Potencialmente, o Norte, apoiado pela maior parte do Oeste, levava vantagens sobre o Sul:

* segundo o recenseamento de 1860, os Estados Confederados tinham uma população branca de 5.449.467 indivíduos; em contrapartida, os 19 Estados da União eram habitados por 18.936.579 pessoas;
* cerca de 100.000 escravos negros, em troca da prometida liberdade, lutaram nos exércitos da União;
* os transportes ferroviários, concentrados no Norte e no Oeste, davam maior mobilidade às forças militares da União;
* industrializado, o Norte não teve problemas de falta de armas, munição e outros equipamentos militares; o Sul enfrentou crescentes dificuldades para renovar seu estoque bélico, recebido do exterior, o que foi se tornando difícil devido ao bloqueio de seu litoral pela esquadra do Norte.

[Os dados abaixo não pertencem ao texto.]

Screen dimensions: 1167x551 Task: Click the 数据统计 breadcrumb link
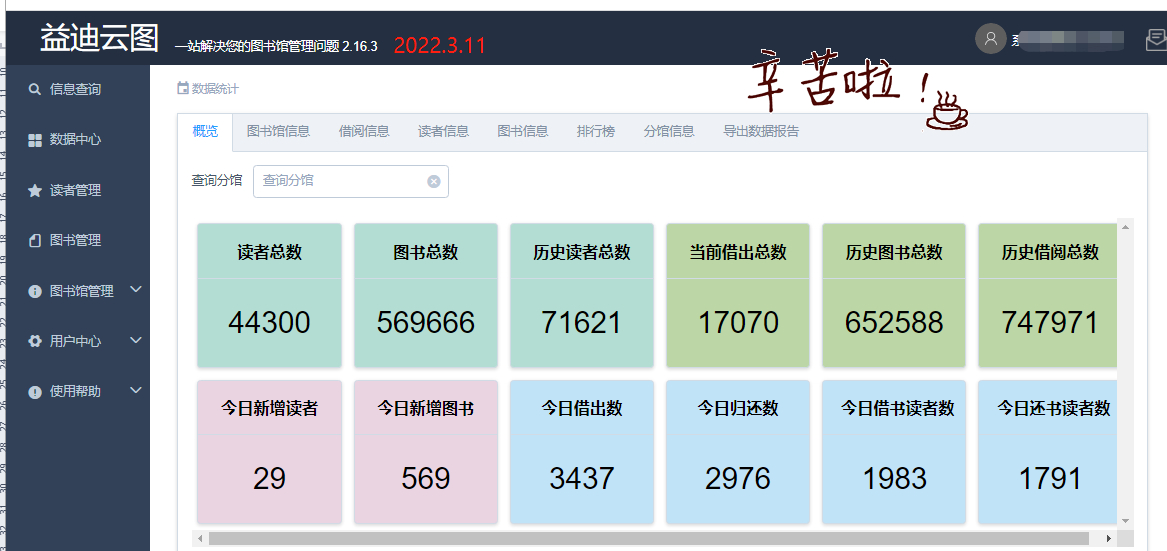point(214,89)
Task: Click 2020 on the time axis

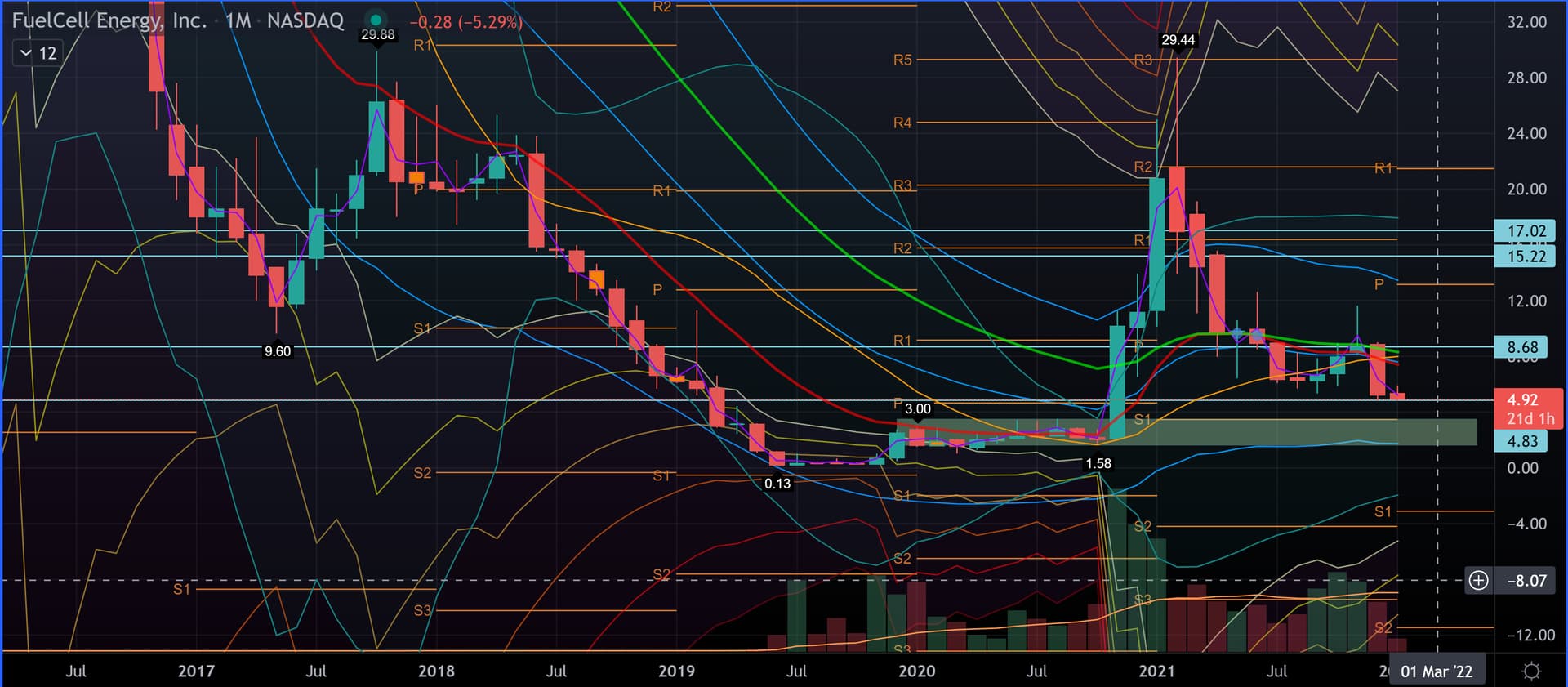Action: 916,671
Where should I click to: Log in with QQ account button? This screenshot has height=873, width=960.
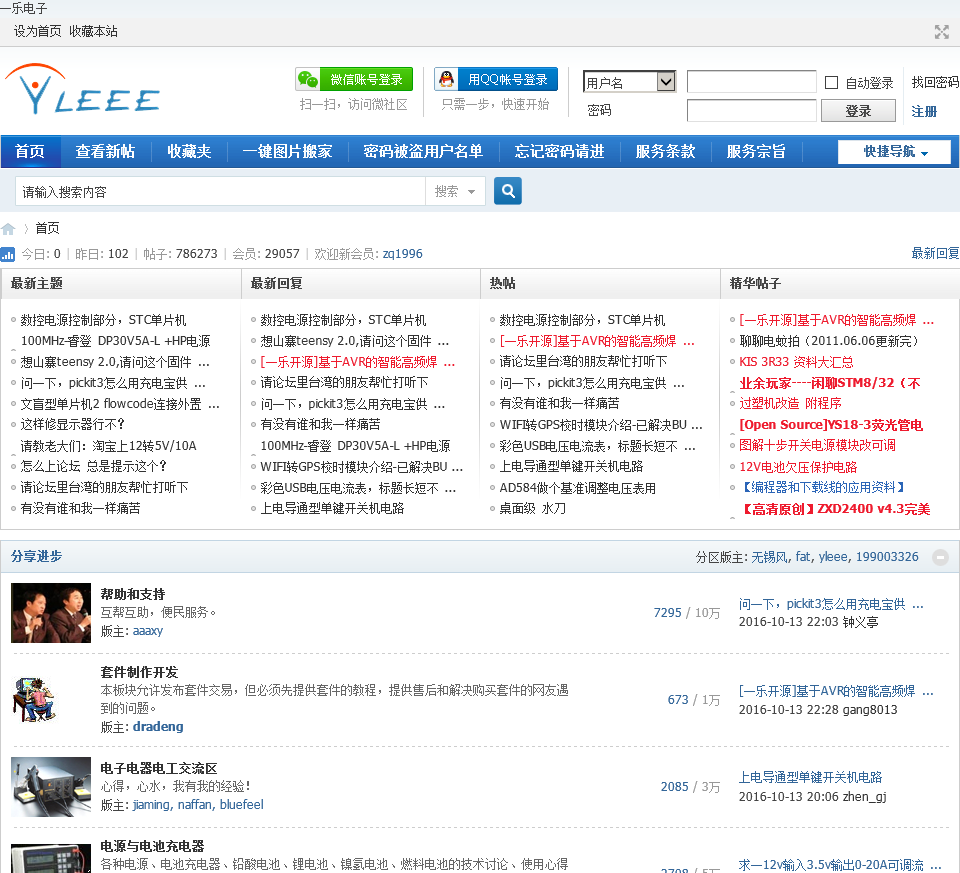[495, 80]
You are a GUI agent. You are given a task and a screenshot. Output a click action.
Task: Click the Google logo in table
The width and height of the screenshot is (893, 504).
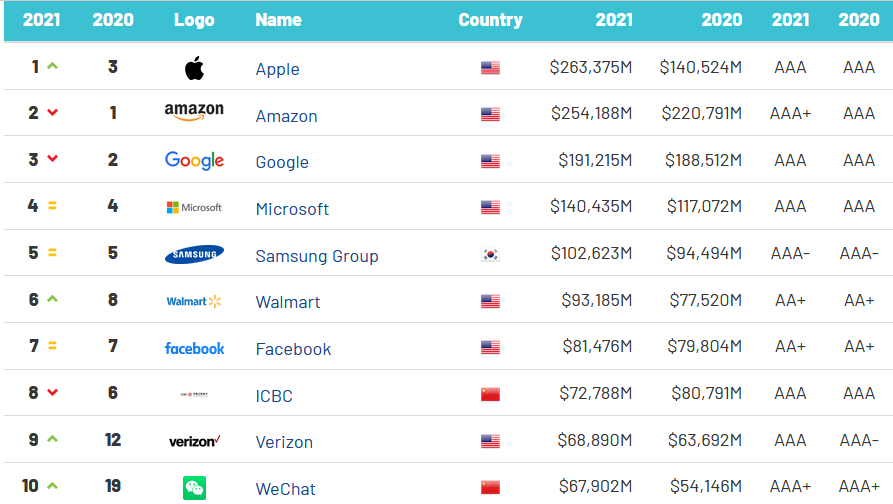[194, 161]
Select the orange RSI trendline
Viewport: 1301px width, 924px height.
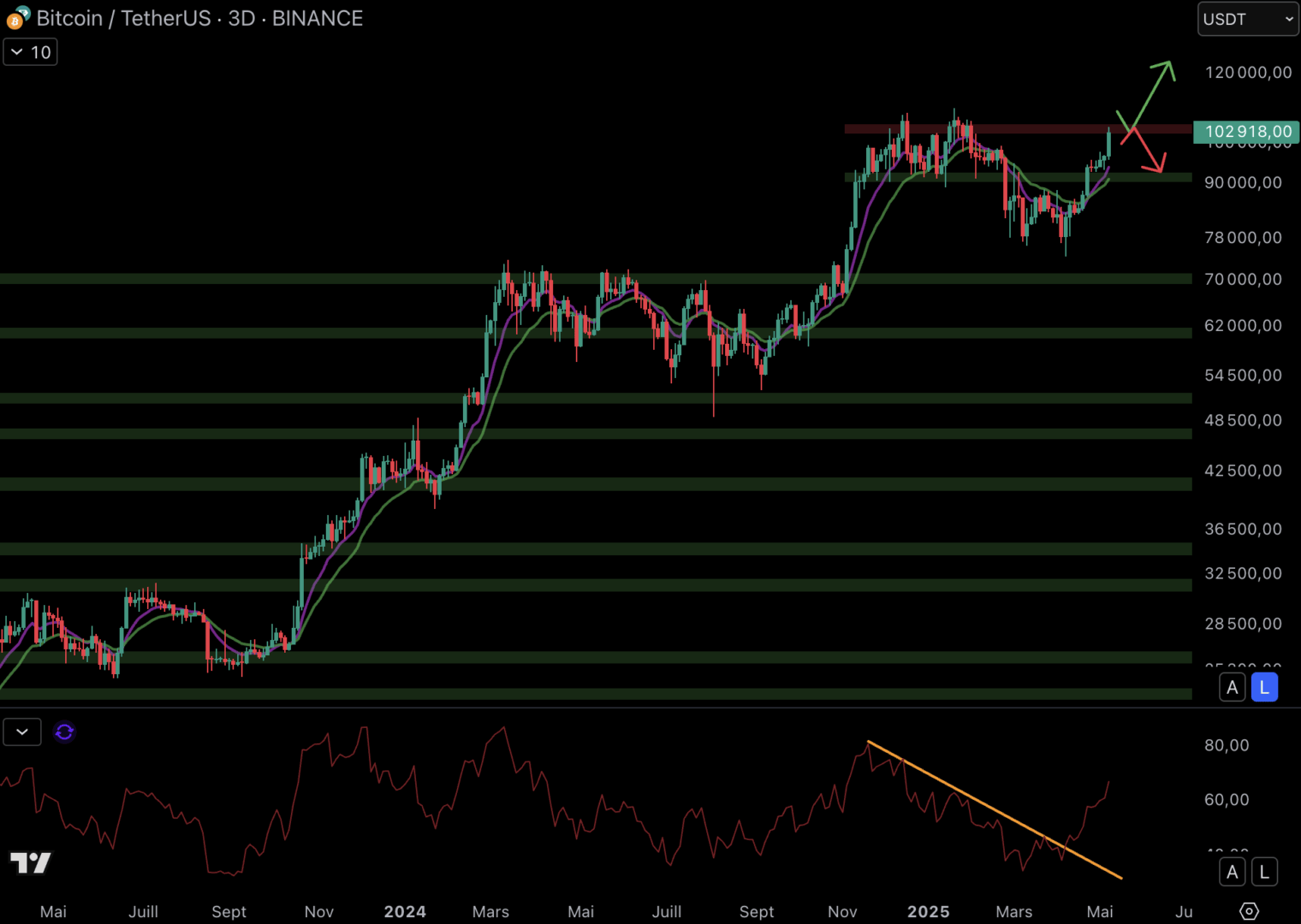click(x=993, y=809)
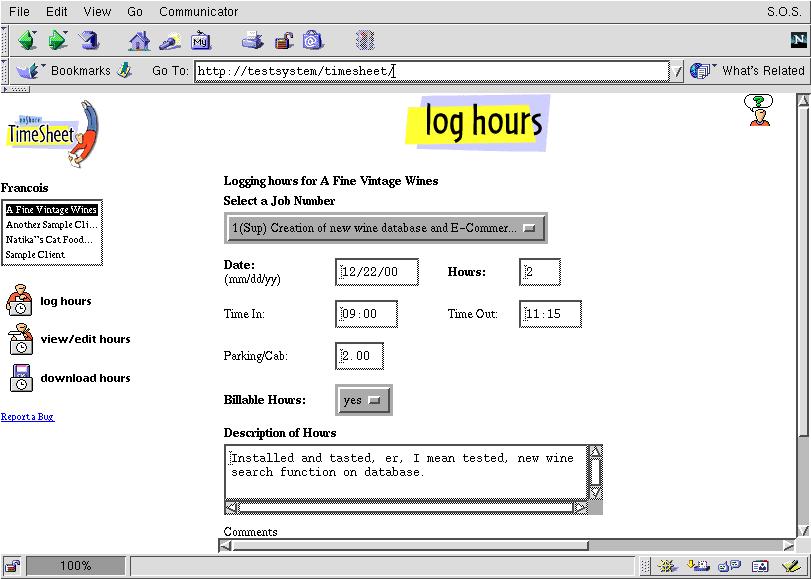This screenshot has width=811, height=579.
Task: Open the Billable Hours yes dropdown
Action: coord(363,400)
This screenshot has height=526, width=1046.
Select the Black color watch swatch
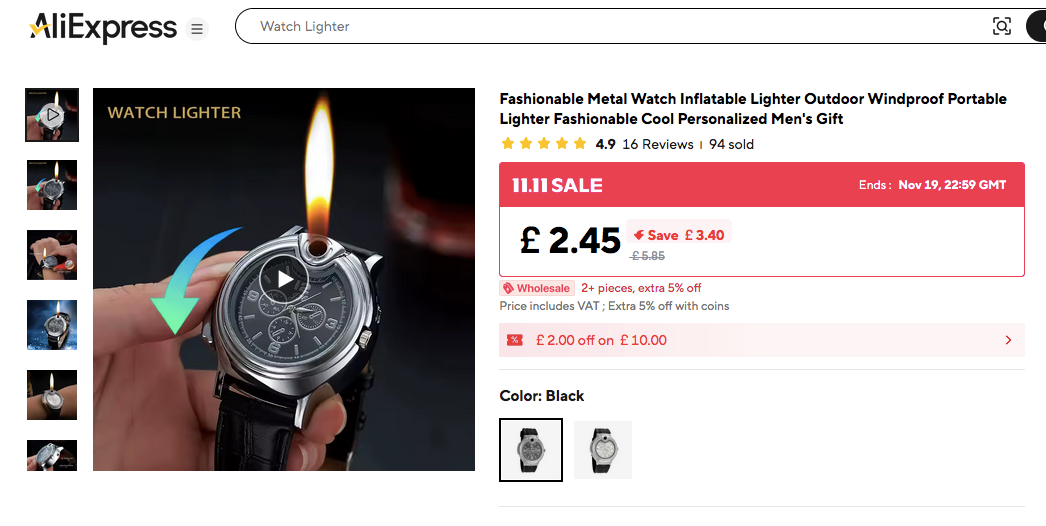pyautogui.click(x=531, y=450)
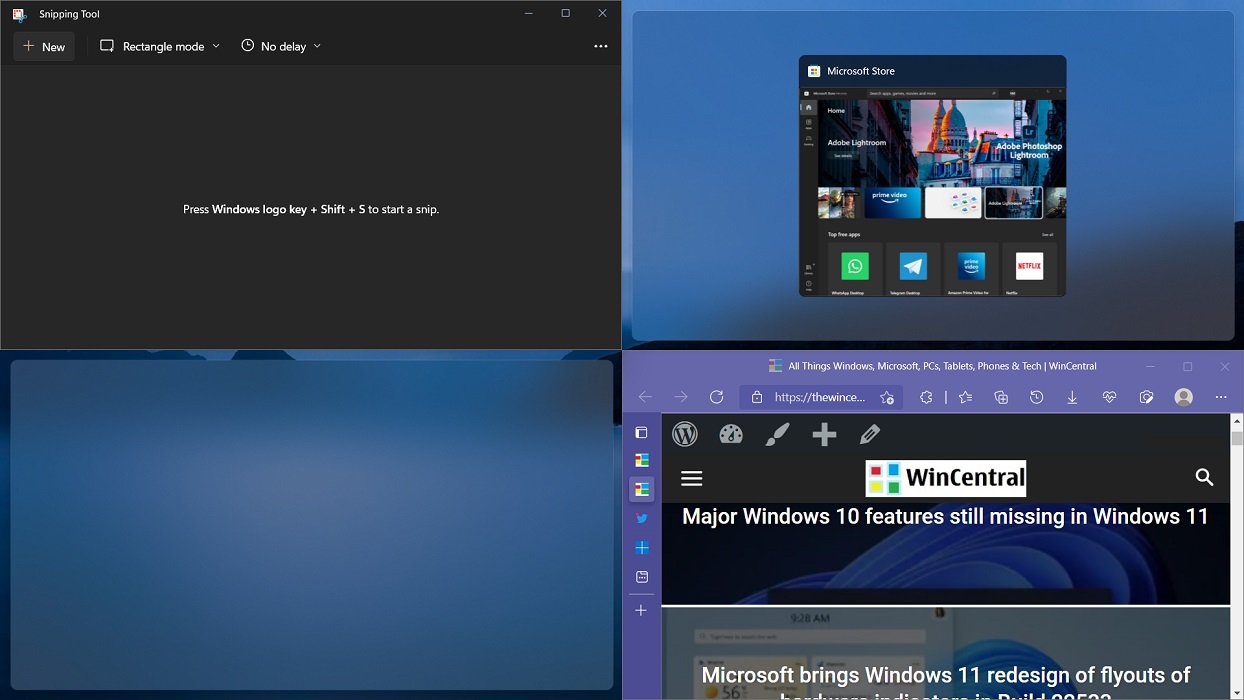Image resolution: width=1244 pixels, height=700 pixels.
Task: Expand the No delay timer dropdown
Action: [x=316, y=46]
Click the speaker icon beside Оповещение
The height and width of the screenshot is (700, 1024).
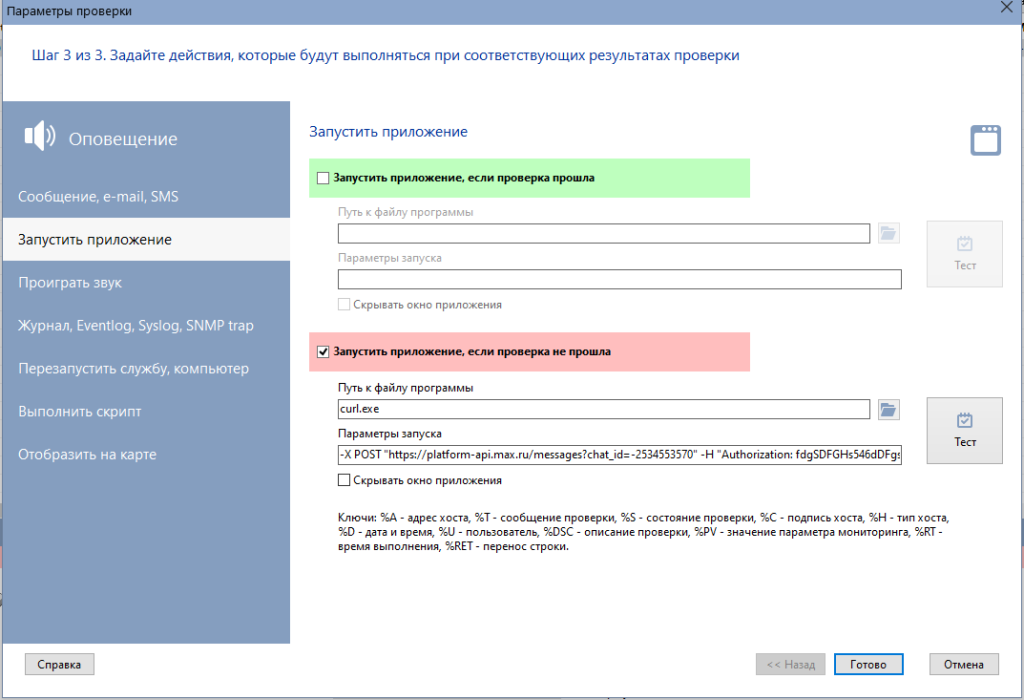(x=39, y=136)
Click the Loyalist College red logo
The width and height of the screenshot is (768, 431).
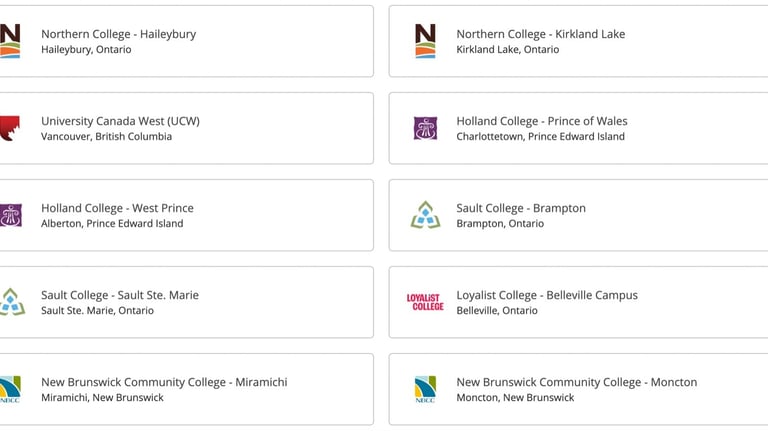(x=425, y=302)
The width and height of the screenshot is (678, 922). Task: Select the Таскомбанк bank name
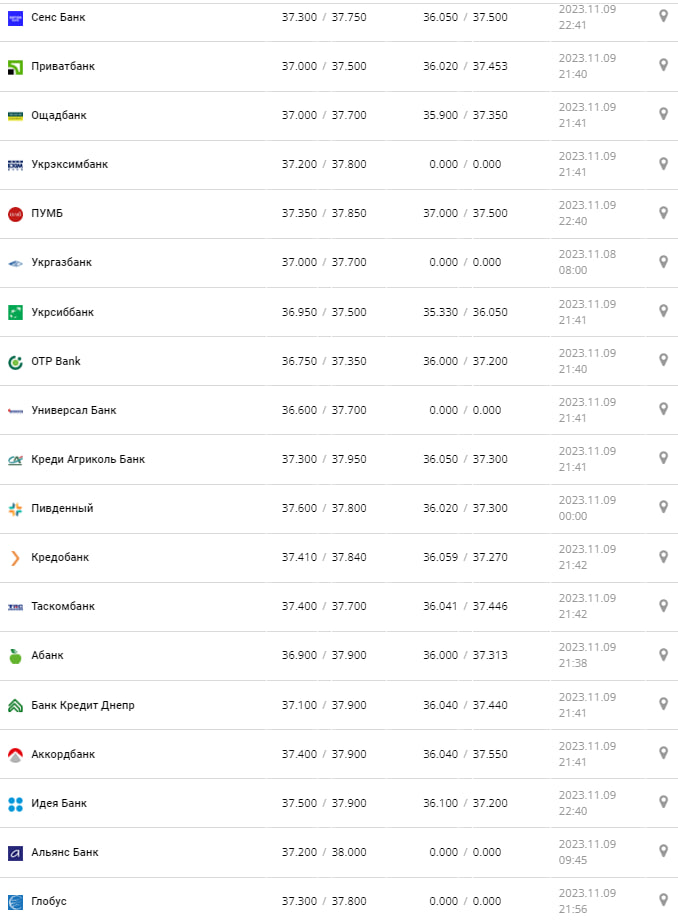pyautogui.click(x=63, y=607)
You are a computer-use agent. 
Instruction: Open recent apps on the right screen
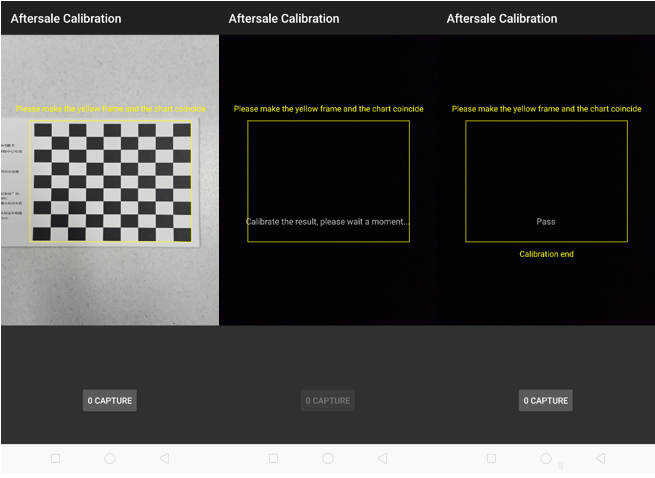491,458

Quando os nortistas tomaram e incendiaram Richmond (capital do Sul) e obtiveram a vitória de Appomatox, o General confederado Robert Lee rendeu-se ao General nortista Ulisses Grant [...].

Terminava assim a guerra.

AQUINO, Rubim Santos Leão de; LISBOA, Ronaldo César. Fazendo a História: a Europa e as Américas do século XVIII ao início do século XX. Rio de Janeiro: Ao Livro Técnico, 1996. p. 123-126.